If you’ve ever stood on the promenade and watched a squall gallop in from the west, you already know Brighton can be gloriously contrary. That mix of charm and cheek is exactly what an anonymous 1840s writer - hiding behind the classical pen-name ‘Arion’ - bottled for a Victorian magazine called Blackwood’s. No one now can say who ‘Arion’ really was; the signature was a wink, the voice the point. What matters is the mood: Brighton as a place that can blow your hat off one minute and have you laughing about it the next.
Half a century later, Lewis Saul Benjamin (pen name, Lewis Melville) gathered some of Brighton’s best tales and reprinted Arion’s verses in his 1909 book Brighton - Its History, its Follies, and its Fashion, keeping their quickstep rhythm and salt-spray humour intact. Read today (the book is freely available at Internet Archive), they feel like dispatches from any wet weekend here: gaslights won’t stay lit, the Downs shove you back to town, and everyone looks a bit drowned but somehow game for it.
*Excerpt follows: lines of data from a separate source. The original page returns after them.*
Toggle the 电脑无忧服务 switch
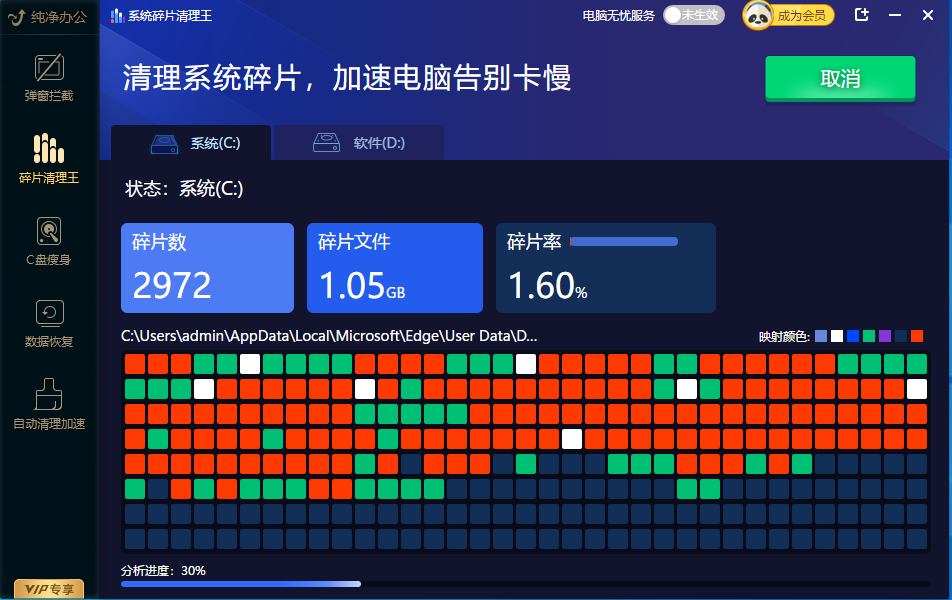This screenshot has width=952, height=600. coord(693,15)
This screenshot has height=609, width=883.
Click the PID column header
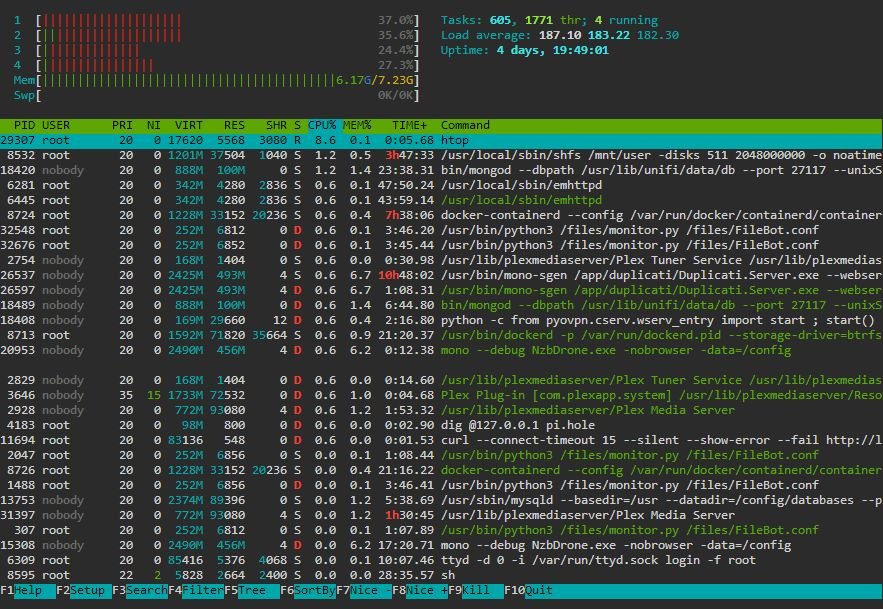(x=24, y=125)
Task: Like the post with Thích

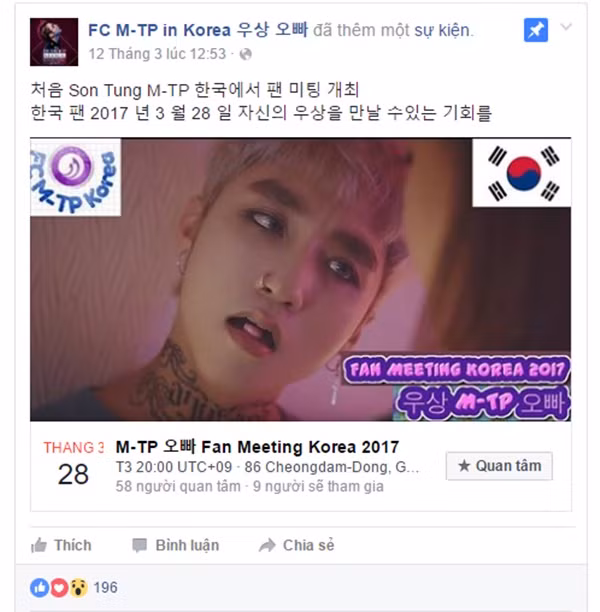Action: coord(61,545)
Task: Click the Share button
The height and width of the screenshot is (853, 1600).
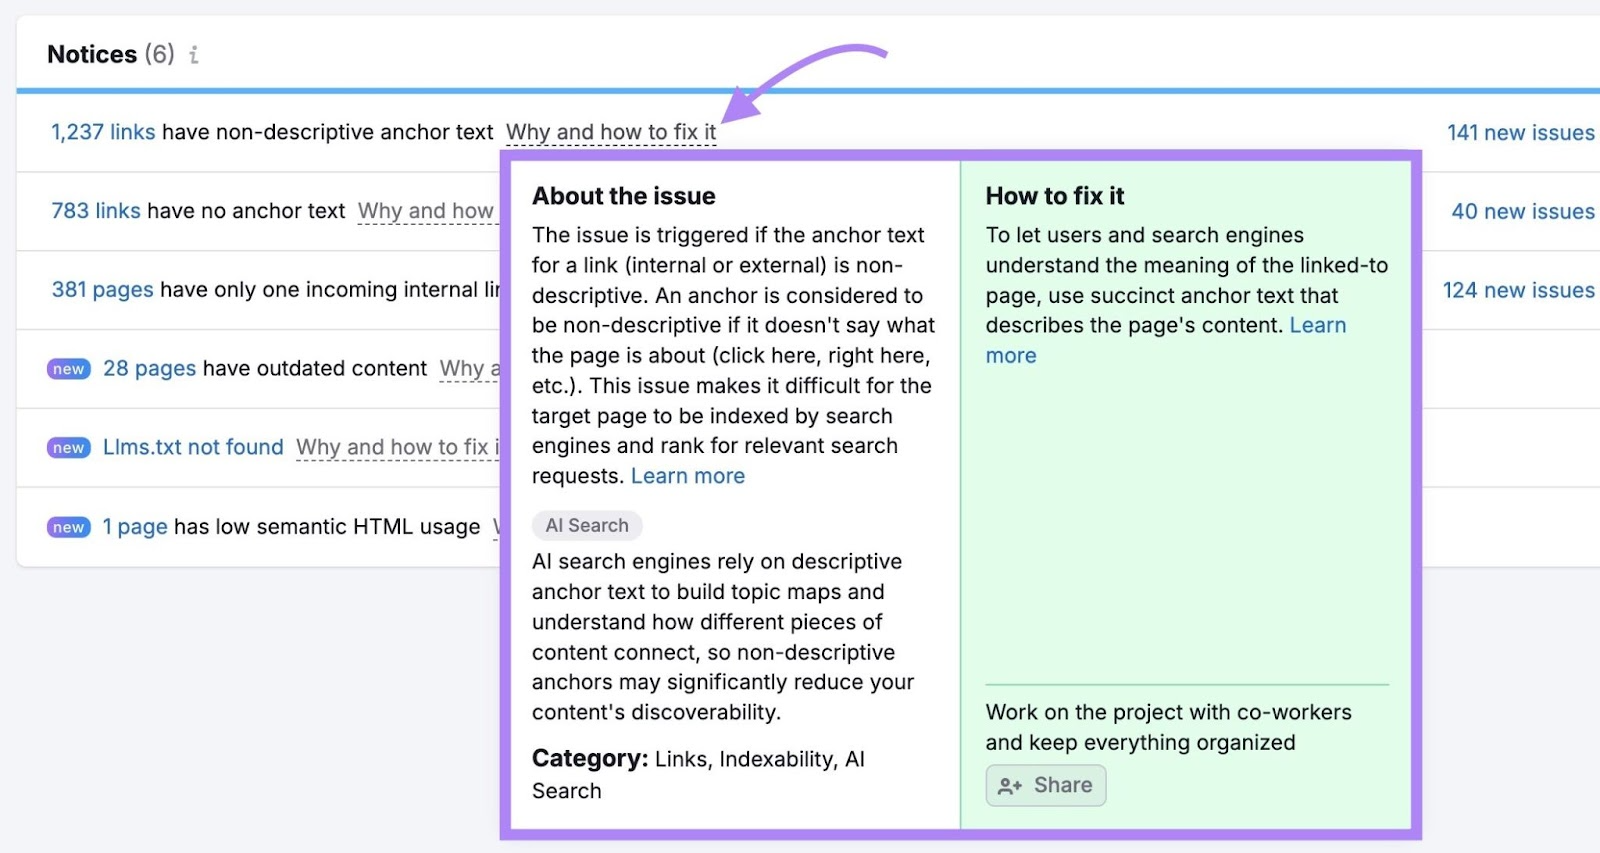Action: coord(1046,786)
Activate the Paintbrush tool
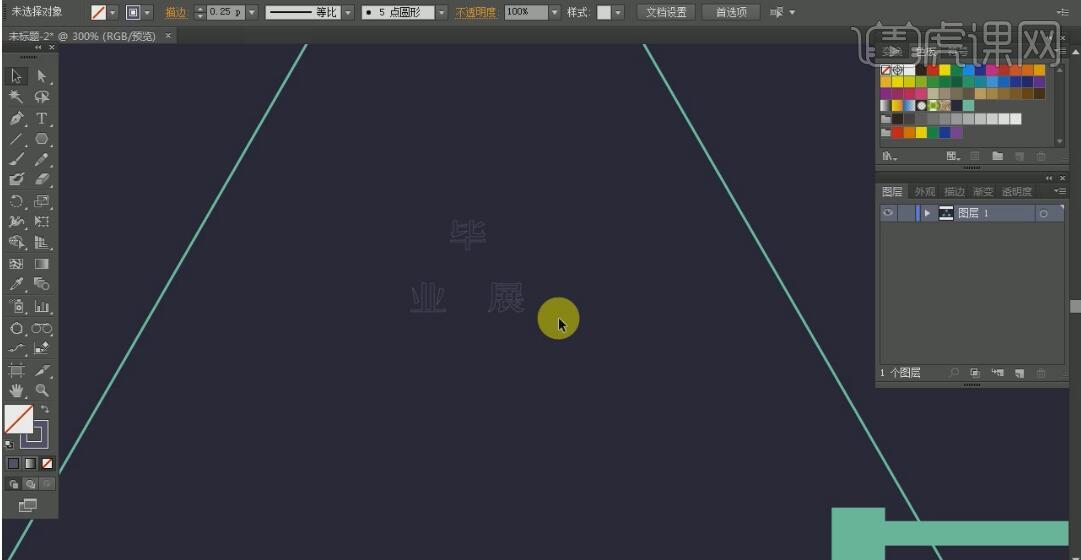The image size is (1081, 560). click(17, 160)
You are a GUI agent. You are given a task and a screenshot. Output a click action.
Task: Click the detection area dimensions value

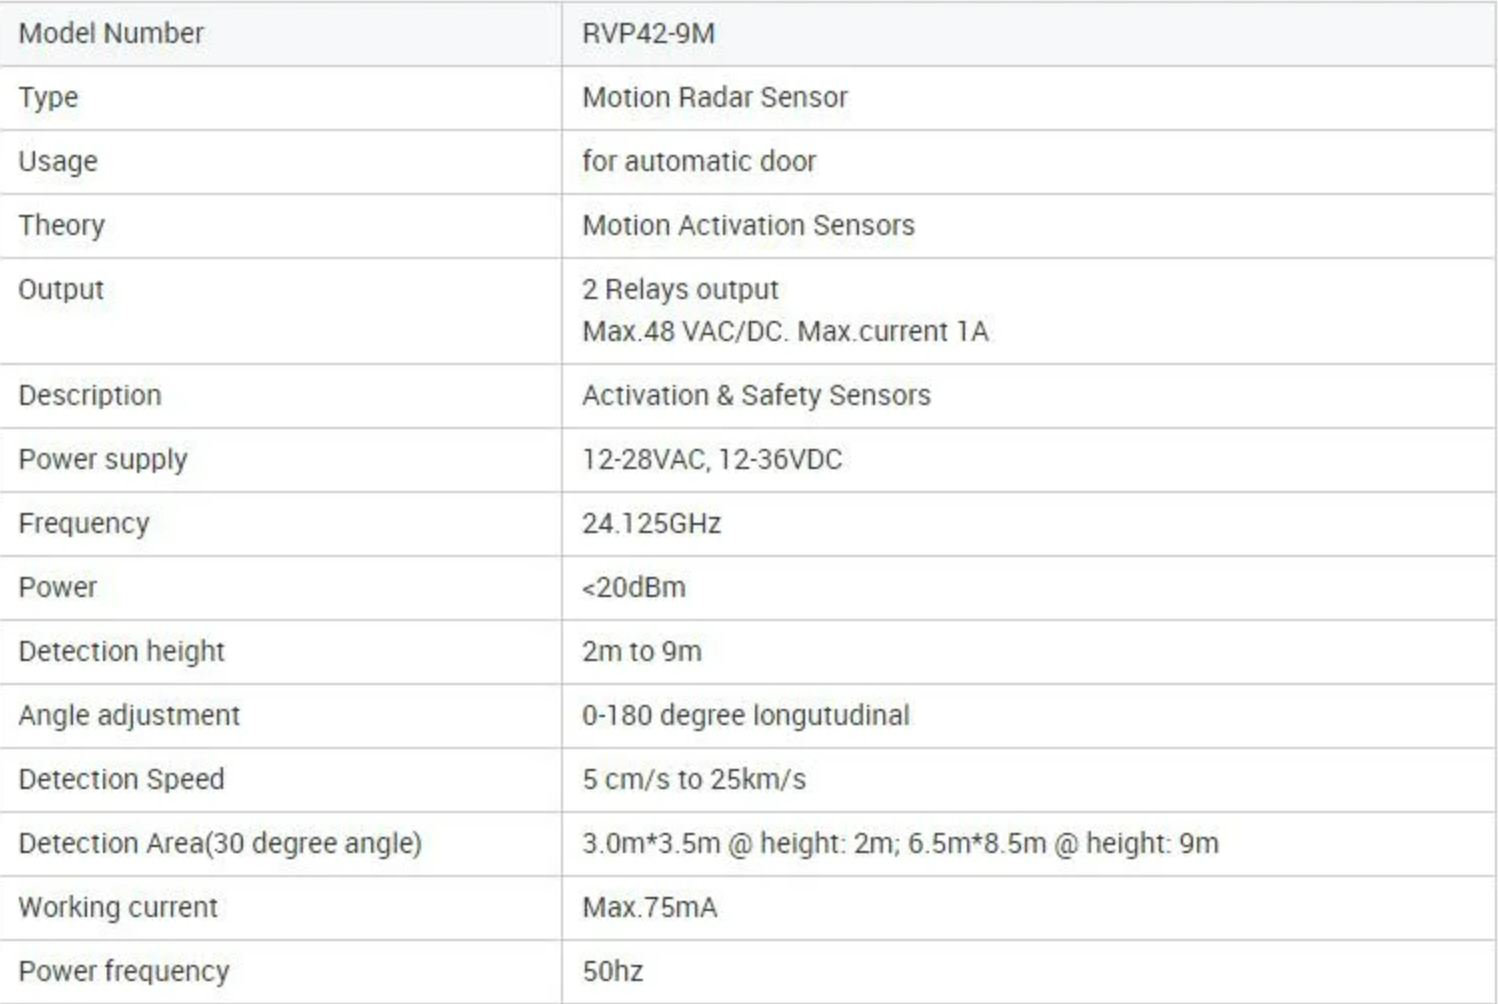(x=900, y=844)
Below is the first half of Brighton in Storm as Benjamin preserved it - proof that our weather has always had a starring role. (This - unattributed - image is dated 1835 and has been used courtesy of Royal Pavilion & Museums, Brighton & Hove.)
Brighton in Storm
So, this is your summer
To meet a new comer!
The sky’s black enough to benight one.
From Mondays to Mondays,
(Above all, on Sundays,)
It pours down its deluge on Brighton.
If I walk on the cliff,
From the sea comes a whiff,
That whirls off my hat, though a tight one;
If I stroll through the streets,
Every soul that one meets
Looks like a drown’d weasel, in Brighton.
If I stir in the day
I’m half-buried in clay,
And, ’twixt sand, salt, and chalk, I’m a white one;
If I slip out at night,
Not a glimpse of gas-light
The tempest will suffer, in Brighton.
If I ride on the Downs
A hurricane frowns—
I’m off, ’tis quite useless to fight one;
On one of those days
I fairly missed stays,
And came by the life-boat to Brighton.
For my dreams of gay gambols,
My waterside rambles,
Serenades, promenades, to delight one;
With an old telescope
In my window I mope,
From sunrise to sunset in Brighton.
Then, as for the shows,
I see none but wet clothes,
Umbrellas, and faces that fright one;
Fat squires with lean daughters,
By salt and spa waters
All come to be plump’d up in Brighton.